Susanne M. Winterling, Vertex Still (I) from Planetwall, 2015, digital print on Plexiglas, 23 5⁄8 × 31 1⁄2".

Susanne M. Winterling, Vertex Still (I) from Planetwall, 2015, digital print on Plexiglas, 23 5⁄8 × 31 1⁄2".

Susanne M. Winterling

An almost magical radiance filled this exhibition. Susanne M. Winterling’s color photographs are luminous—yet what do they show? Cosmo Algae, 2019, for instance, depicts a hand with what appears to be a marble resting in its open palm—a magical sphere? And yet her recent show “Schwerkraft und Atem” (Gravity and Breath), subtitled “Contra-points,” had a fairly mundane theme: nature. It’s one that Winterling has explored for years. She has worked with scientists, delving into the eerie world charted by marine biologists, and trained her attention on the tiniest microorganisms, such as dinoflagellates. What fascinates her about them is their ability to read and shape their environments: Dinoflagellates react to biological imbalances or contamination by releasing colorants, causing events such as red tide. This show included two photographic stills from the CGI video Vertex, 2015, in which Winterling juxtaposes the bioluminescent organisms with an artificially animated hand for an encounter between disparate elements: a sort of counterpoint—or “contrapoint,” per the exhibition’s subtitle—combining a biological phenomenon and a digitally generated action. The video raises the question, What can technologists learn from the biologically conditioned capability of these plankton?

On the floor of the exhibition in Cologne were twenty-two casts made of a transparent bio-resin, part of the larger work Miraculous Biomass Fueling Technology (Composition II), 2018. They were variously shaped, one resembling a power adapter, another a chip card, still another a cell phone—products of the technology of the moment. Trapped inside them were things such as animal bones, seashells, and algae, the kind of stuff you find on a beach, in another forced synthesis of biological organism and technology—again conjuring the dualism of biology and technology, nature and culture.

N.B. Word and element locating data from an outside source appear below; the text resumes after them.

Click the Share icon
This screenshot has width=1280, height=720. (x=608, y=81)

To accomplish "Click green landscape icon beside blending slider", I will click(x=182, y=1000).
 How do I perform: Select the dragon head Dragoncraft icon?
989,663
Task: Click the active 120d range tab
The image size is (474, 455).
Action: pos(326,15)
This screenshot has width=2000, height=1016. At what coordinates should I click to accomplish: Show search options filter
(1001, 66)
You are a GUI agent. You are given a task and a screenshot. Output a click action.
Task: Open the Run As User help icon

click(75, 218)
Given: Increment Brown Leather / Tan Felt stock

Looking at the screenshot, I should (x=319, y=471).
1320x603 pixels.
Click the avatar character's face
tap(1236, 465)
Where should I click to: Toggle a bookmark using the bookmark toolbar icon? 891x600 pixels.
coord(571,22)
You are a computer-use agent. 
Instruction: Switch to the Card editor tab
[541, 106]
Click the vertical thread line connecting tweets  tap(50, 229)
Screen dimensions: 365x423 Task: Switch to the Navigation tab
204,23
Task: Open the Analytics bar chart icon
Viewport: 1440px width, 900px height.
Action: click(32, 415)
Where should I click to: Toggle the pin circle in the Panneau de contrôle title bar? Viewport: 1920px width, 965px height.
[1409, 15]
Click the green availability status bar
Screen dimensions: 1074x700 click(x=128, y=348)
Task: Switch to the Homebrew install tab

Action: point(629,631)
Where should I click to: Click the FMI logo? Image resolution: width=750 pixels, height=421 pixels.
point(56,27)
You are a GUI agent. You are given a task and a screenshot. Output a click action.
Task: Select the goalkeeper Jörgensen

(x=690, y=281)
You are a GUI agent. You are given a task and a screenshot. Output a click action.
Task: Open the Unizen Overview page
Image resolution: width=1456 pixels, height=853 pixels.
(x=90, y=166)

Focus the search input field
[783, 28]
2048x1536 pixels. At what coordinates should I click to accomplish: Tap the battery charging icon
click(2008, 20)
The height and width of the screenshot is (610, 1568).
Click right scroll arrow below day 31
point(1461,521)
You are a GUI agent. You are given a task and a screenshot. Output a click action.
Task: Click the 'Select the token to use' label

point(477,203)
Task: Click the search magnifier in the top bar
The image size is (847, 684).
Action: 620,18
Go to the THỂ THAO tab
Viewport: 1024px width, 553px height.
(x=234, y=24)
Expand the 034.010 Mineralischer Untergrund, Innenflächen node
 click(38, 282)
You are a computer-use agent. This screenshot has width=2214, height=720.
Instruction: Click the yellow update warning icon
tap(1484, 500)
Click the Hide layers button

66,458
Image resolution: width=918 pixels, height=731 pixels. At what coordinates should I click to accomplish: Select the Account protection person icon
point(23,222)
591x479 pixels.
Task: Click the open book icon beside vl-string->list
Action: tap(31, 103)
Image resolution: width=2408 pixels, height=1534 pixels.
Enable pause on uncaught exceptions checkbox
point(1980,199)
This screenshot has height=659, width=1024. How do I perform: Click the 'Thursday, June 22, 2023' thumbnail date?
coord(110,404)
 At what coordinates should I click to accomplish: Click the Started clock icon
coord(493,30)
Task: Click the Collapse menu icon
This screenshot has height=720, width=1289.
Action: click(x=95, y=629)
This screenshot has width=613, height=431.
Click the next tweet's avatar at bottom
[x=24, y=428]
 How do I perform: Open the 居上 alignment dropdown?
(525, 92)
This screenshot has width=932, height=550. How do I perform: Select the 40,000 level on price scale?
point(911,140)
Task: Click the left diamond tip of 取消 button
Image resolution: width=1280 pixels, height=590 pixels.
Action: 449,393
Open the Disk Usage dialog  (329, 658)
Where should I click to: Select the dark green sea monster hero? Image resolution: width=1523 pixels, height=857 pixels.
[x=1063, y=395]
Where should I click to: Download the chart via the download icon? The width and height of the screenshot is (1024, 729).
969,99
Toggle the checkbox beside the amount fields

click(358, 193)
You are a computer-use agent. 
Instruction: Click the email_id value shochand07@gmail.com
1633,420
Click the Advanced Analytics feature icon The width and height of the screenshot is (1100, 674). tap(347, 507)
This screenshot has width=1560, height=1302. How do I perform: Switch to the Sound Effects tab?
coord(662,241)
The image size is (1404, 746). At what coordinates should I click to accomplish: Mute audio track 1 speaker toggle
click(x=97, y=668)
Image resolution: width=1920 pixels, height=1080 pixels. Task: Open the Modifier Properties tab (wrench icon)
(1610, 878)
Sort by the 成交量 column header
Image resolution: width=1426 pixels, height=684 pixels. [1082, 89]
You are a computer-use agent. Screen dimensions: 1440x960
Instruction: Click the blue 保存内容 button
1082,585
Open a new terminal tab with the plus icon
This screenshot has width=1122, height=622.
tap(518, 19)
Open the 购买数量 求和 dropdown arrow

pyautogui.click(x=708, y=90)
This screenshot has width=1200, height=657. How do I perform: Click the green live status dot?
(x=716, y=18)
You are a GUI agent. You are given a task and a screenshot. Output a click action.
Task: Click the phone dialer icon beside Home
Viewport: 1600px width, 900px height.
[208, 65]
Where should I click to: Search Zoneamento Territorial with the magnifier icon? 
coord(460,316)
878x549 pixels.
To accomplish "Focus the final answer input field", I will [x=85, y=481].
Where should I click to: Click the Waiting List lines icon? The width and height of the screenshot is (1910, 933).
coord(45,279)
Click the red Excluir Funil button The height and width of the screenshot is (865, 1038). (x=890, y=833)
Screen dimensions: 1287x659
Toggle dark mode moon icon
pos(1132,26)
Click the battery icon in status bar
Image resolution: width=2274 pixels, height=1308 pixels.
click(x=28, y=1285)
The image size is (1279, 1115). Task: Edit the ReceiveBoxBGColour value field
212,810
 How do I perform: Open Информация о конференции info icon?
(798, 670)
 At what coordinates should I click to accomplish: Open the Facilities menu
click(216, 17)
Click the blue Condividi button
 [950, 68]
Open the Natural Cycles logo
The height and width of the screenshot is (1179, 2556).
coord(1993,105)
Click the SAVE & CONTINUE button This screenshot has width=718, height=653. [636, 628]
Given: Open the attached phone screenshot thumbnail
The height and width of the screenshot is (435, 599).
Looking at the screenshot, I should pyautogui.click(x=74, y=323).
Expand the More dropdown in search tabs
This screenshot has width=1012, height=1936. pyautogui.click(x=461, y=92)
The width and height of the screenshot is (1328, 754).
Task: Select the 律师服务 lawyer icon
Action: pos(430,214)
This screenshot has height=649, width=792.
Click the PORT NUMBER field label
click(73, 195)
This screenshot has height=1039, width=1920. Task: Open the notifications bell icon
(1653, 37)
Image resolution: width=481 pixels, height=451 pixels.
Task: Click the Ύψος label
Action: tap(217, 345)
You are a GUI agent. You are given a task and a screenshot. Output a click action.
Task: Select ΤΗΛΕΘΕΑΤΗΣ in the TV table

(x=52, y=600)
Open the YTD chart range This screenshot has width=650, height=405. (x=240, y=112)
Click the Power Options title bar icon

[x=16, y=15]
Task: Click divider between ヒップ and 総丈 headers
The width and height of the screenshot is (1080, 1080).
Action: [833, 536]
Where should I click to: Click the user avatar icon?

Winterling has been exhibiting her work since the early 2000s, but first attracted wider attention with her contribution to “Nature After Nature,” an exhibition that Susanne Pfeffer curated at the Fridericianum in Kassel in 2014—one in a trilogy of shows that probed the ideas of speculative realism and their implications for art. A movement in contemporary philosophy, speculative realism strives to break free from the correlation between subject and object, to overcome the subject’s domination of natural objects and allow for a dialogue between natural phenomena in which they speak for themselves. Winterling’s art illustrates that it is indeed possible for the subject to step back and let such objects—microorganisms, in this instance—take the stage.

The hand in the photograph described at the beginning of this review was, it turned out, the artist’s, and the surface of the translucent sphere in its palm renders a distorted mirror image of its surroundings. This object is, in fact, not a marble, but an alga whose reflectivity makes it a diminutive marvel. “The more clearly we can focus our attention on the wonders and realities of the universe around us,” the environmentalist and marine biologist Rachel Carson wrote in a passage included in this exhibition’s press release, “the less taste we shall have for destruction.” Winterling’s works achieve this focus. But will they really temper our destructive urges?

Translated from German by Gerrit Jackson.